Kemper College
- Type: Private Liberal arts college
- Active: 1837–1845
- Founders: Jackson Kemper
- Religious affiliation: Episcopal Church
- President: Reverend P. R. Minard (1837 - 1839) Reverend Silas Axtell Crane (after 1839)
- Location: St. Louis, Missouri, U.S.

= Kemper College =

Defunct American college in St. Louis, Missouri

Kemper College was a short-lived liberal arts college in St. Louis, Missouri, associated with the Episcopal Church in America.

Chartered on January 13, 1837, the school opened for class on October 15, 1838. The school opened the first medical school in the Western United States in 1840. Struggling financially, the college closed its doors in 1845, while the medical department merged with the University of Missouri. The medical school later became the Washington University School of Medicine.

== Curriculum ==
Kemper College used a great books curriculum with a focus on Episcopal theology. Subjects included courses on mathematics, geography, grammar, French, Greek, Latin, astronomy, and logic.

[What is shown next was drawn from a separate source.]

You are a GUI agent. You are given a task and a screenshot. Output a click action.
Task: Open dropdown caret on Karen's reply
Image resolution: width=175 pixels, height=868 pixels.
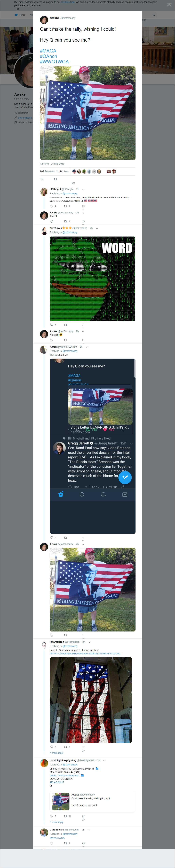click(x=87, y=347)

Students were required to attend church services every Sunday and tobacco products were banned from campus.

=== Medical college ===
In an effort to expand, President Rev. Silas Crane opened a medical department in 1840, recruiting Dr. Joseph McDowell as the medical department's sole professor. Kemper's medical school became the Missouri Medical College after the school's closure, later transforming into the Washington University School of Medicine.

== Decline ==
Kemper College was a classic example of overzealous college expansion in the 19th century United States. President Crane expanded the school rapidly, accumulating large debts on behalf of the college. The debts proved the downfall of Kemper College, which failed in 1845.